Llevaba ya puestas las garras de hierro. Sintió el metal, todavía caliente, sobre su propia carne. La mujer cayó bajo el peso del cadáver de Slaifed y Stark, de un solo golpe, la mató. Tendida sobre el blanco suelo, sus pupilas inmensas aún reflejaban la noche, aunque con menos brillo.

La columna, comandada por los irnanianos, se inmovilizó. Las armas resonaron. Stark se rascó la mandíbula, allí donde se hundieron los garfios de Slee, por encima del cuello. La sangre ya estaba helada. Sacó la espada y rodeó el promontorio rocoso.

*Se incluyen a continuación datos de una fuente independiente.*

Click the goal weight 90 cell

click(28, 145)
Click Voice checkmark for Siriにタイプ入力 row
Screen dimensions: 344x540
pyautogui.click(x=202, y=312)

La pista seguía recta. Recta hacia un puesto de guardia Thyrano. Rayos de luz se filtraban por las ventanas enrejadas. Vio hombres en los muros y en la rechoncha torreta. El puesto cerraba el camino entre las montañas y el barranco.

Stark retrocedió.

Sombras andrajosas bajaron por la montaña y se lanzaron sobre los viajeros esgrimiendo las garras. Los Que Viven Fuera decidieron no pasar la noche en el valle, bailando. Se produjo una erupción de ruido y movimientos violentos.

Casi de modo instantáneo, el mugido sordo de los cuernos de hierro emanó de la guarnición.